• Printer Friendly Version
  • Decrease Text Size
  • Increase Text Size
  • PDF


Saturday, September 1, 2018

Telemedicine Expands Across WMCHealth to Deliver Leading-Edge Care

Posted By: Advancing Care

Healthcare’s new digital frontier is pushing WMC’s eHealth Program to new heights.

By Melissa F. Pheterson

Embracing and optimizing breakthroughs in telemedicine, the Westchester Medical Center Health Network (WMCHealth) eHealth Program launched in 2016 to connect critical-care specialists with patients in ICUs on two of the network’s campuses: Westchester Medical Center in Valhalla and MidHudson Regional Hospital in Poughkeepsie. Today, various forms of telemedicine technology extend to campuses across WMCHealth, including mobile eHealth, eCardiology and ePsychiatry services. 

Using state-of-the-art audiovisual equipment, patients and their families can meet and speak with care providers stationed at the eHealth Center on the network’s flagship Valhalla campus. This secure communication is embedded in cutting-edge software that tracks vital signs, X-rays, bloodwork and medications while building a database of best practices that guides patients toward recovery. If patients are in crisis, bedside staff can alert the eICU team by pushing a button and a physician at the eHealth Center’s multimedia headquarters responds within 12 seconds.

“Telemedicine connects patients and clinical staff in a new way,” says Corey Scurlock, MD, MBA, Medical Director of WMCHealth’s eHealth Program. “Our telehealth initiative doesn’t take away or replace doctors or nurses. It’s just an extra layer of safety, support and quality care that runs 24 hours a day, seven days a week.”

As eHealth enters its third year, here’s a look at the milestones that have shaped its success.

January 2016: After 10 weeks of planning and coordination, the “eICU” rolls out to eight Intensive Care Units at Westchester Medical Center and MidHudson Regional Hospital. Doctors and nurses at the eHealth Center begin to examine patients, answer questions and collaborate directly with on-site clinical staff. Through eHealth, doctors treat 100 patients a day, around the clock, providing critical reinforcements and a data-driven approach to optimizing care.

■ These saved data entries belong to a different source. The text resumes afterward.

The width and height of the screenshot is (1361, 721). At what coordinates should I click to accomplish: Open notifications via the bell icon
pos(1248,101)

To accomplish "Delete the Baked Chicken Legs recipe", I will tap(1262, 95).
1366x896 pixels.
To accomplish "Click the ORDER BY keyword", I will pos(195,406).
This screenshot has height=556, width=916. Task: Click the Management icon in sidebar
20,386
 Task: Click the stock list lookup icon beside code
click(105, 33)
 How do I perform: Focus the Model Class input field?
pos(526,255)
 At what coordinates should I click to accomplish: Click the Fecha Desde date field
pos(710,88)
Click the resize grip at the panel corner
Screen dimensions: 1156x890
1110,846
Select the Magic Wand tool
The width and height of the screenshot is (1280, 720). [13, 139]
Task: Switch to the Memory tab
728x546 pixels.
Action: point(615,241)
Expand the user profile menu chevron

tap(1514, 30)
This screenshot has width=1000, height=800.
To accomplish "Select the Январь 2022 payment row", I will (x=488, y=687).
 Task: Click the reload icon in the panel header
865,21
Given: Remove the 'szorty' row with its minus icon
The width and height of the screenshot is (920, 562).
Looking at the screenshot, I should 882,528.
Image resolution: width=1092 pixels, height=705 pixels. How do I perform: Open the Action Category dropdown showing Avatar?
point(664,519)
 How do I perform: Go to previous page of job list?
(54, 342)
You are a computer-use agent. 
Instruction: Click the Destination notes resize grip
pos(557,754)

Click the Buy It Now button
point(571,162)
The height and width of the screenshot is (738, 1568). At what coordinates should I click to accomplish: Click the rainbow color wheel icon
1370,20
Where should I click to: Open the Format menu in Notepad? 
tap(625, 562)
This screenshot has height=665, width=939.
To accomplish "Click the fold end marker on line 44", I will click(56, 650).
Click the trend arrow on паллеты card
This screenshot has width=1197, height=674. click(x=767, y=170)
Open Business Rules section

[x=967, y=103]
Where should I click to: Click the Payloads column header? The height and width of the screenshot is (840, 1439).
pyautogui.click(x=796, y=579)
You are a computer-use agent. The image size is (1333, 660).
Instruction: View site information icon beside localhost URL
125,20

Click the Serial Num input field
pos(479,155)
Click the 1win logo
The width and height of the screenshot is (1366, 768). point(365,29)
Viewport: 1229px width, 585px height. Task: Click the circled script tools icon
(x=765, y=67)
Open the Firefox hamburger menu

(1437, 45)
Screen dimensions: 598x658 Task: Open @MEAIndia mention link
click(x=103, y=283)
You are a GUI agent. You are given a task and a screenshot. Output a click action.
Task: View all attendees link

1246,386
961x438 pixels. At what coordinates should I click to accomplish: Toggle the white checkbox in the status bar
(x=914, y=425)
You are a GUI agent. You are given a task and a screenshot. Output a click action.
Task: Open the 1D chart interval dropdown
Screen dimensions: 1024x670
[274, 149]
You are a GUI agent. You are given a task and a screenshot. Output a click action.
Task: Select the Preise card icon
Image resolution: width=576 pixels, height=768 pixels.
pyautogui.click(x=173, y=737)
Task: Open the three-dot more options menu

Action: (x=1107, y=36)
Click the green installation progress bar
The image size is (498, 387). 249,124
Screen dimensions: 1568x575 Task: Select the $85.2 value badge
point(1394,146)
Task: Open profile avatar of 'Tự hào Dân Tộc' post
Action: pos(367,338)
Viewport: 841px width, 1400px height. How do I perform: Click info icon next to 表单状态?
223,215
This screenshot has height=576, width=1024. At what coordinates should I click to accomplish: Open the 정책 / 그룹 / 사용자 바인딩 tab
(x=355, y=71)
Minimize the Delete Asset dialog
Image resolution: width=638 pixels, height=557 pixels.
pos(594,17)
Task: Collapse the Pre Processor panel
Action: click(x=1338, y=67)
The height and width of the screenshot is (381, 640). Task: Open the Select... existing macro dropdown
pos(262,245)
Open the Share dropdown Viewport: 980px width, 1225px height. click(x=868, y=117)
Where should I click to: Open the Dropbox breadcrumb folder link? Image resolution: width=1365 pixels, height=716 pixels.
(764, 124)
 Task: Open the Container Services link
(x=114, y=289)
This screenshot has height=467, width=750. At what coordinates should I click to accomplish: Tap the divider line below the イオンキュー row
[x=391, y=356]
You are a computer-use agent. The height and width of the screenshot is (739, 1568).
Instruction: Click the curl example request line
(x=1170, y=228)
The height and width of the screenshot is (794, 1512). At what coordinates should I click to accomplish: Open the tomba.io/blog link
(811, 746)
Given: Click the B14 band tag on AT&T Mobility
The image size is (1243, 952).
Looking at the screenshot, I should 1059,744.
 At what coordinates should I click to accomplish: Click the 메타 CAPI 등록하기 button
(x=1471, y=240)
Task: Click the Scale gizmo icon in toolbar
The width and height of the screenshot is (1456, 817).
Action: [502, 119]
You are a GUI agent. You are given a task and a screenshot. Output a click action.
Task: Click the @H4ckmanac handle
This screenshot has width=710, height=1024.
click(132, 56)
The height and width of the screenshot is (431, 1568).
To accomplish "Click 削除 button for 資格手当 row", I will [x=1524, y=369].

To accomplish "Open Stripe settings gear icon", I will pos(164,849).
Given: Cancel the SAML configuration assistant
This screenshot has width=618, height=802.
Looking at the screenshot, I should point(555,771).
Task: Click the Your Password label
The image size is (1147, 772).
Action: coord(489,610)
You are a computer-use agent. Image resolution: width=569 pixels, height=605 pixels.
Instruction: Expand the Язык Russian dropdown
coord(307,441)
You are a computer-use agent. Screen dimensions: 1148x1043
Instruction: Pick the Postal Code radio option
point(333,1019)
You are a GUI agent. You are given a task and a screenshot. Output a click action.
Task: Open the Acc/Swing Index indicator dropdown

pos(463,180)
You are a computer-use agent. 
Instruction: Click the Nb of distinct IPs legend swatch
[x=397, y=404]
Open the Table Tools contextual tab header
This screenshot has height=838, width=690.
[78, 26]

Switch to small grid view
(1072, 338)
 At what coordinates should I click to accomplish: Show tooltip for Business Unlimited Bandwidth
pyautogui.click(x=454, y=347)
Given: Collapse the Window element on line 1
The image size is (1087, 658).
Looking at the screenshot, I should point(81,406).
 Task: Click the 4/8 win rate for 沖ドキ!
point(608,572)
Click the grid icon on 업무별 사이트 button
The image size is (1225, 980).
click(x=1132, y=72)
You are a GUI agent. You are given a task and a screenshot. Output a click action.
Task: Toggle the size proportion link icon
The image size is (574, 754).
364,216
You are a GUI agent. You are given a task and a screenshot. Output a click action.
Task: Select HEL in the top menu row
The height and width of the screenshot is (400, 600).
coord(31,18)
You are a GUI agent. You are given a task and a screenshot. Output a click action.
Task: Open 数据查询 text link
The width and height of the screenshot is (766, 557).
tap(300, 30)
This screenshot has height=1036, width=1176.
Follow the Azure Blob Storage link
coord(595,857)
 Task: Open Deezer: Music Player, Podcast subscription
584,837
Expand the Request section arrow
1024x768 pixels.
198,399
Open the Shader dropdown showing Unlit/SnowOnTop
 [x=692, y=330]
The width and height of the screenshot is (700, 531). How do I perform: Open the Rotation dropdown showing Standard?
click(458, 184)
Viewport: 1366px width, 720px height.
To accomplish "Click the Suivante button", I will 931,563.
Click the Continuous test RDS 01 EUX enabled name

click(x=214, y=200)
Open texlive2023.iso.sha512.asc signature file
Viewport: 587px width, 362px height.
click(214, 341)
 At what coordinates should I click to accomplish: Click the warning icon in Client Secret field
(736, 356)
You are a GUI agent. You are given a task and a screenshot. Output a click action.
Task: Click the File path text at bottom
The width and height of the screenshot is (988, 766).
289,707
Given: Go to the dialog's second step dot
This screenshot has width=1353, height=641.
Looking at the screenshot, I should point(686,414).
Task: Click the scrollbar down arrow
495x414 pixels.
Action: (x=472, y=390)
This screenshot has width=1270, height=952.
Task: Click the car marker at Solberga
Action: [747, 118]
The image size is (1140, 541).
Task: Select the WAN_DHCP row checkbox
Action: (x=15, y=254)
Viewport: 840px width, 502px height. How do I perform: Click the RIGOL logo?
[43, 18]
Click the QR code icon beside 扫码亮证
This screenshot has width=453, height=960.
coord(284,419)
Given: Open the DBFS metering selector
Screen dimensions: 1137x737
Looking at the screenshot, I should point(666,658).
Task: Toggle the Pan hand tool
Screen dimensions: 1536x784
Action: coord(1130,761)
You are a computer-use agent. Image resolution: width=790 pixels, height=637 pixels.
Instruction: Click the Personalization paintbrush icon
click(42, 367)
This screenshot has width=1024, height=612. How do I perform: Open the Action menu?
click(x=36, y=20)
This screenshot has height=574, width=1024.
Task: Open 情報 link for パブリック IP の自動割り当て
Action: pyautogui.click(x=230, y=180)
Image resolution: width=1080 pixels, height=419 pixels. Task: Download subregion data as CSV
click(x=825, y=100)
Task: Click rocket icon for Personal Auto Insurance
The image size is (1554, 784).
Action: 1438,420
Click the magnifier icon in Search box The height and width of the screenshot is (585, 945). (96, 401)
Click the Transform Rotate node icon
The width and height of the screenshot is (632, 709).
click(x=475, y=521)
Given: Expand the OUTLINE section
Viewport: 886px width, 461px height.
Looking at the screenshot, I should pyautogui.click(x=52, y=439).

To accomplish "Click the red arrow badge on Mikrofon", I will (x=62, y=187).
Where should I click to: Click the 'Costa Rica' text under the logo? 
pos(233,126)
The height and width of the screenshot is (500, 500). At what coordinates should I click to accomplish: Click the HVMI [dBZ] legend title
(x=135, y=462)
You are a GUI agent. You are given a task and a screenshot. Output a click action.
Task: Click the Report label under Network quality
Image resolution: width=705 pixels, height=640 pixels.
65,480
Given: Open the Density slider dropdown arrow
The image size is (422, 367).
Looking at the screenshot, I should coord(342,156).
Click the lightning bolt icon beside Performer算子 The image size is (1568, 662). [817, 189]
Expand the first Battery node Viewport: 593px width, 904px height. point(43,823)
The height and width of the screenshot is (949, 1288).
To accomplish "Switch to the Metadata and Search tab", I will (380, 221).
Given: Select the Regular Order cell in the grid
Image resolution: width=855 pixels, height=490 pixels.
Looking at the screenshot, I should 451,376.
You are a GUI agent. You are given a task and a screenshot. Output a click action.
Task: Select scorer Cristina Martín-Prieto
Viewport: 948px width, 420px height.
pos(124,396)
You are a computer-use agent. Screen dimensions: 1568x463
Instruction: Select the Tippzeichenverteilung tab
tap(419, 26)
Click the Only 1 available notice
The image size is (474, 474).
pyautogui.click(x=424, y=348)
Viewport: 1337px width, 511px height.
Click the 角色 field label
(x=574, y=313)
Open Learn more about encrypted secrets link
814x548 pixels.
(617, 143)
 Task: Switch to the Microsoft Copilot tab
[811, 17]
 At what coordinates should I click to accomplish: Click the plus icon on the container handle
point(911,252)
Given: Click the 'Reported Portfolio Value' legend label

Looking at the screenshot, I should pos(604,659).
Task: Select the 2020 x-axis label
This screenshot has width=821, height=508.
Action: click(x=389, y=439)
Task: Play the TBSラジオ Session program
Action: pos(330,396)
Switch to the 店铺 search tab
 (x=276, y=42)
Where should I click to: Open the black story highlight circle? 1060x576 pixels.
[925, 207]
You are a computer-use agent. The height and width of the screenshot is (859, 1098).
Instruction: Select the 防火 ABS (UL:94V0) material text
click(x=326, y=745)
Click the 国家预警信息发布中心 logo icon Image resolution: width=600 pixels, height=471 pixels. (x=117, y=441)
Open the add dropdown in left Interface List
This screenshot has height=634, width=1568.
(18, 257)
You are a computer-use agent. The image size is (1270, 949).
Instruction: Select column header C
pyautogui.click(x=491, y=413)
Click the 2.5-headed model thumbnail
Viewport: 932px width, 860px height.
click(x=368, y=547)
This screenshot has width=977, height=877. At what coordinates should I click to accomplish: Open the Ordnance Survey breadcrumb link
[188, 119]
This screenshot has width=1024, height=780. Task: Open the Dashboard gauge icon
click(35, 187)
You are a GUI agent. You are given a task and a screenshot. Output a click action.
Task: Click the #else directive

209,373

May 2016: An unbroken streak in preventing blood clots among eICU patients begins. “The software we use is a powerful tool for our physicians to treat patients,” says Dr. Scurlock. “It tracks vital signs and grades acuity, and brings certain patients to the attention of the care team, prior to instability or further illness. It also tracks and audits the ‘best practices’ that yield quality results in patient care. For our critically ill patients, who are typically bed-bound and at risk of developing blood clots in their legs, the software and clinical pathways provide care plans that minimize this risk.”

Fall 2016: Telemedicine technology debuts in select ambulances that transfer patients between hospitals. “The Trauma team, the Neonatal team, the Pediatric Intensive Care Unit team and the Burn team can all “meet” patients en route, observe their conditions and start treatment before they even arrive at the hospital,” Dr. Scurlock says. “For one pediatric patient having respiratory distress, the family was able to meet the physician and create a care plan for their child while still in the ambulance.”

Spring 2017: Every eHealth physician takes lessons from the Harvard Business Review on communication and change management. “I evaluate my staff on their clinical skills and, just as importantly, their communication skills,” Dr. Scurlock says. “I have them read articles on leadership and negotiation — things you don’t always learn in medical school. The goal is to have patients and colleagues gain trust and confidence in their eHealth team in just a few seconds on screen.”

Spring 2018: This year, eHealth will expand its reach across the network, at sites including HealthAlliance Hospital: Broadway Campus in Kingston, to bridge geographic divides with technology. “Elderly patients who have chronic diseases and need specialists often live in rural areas, whereas physicians tend to be clustered in or around metropolitan areas,” says Dr. Scurlock. “Telemedicine connects our patients in the Hudson Valley to the medical experts they need. We aim to have the patients receive the right care, at the right time in the right place.”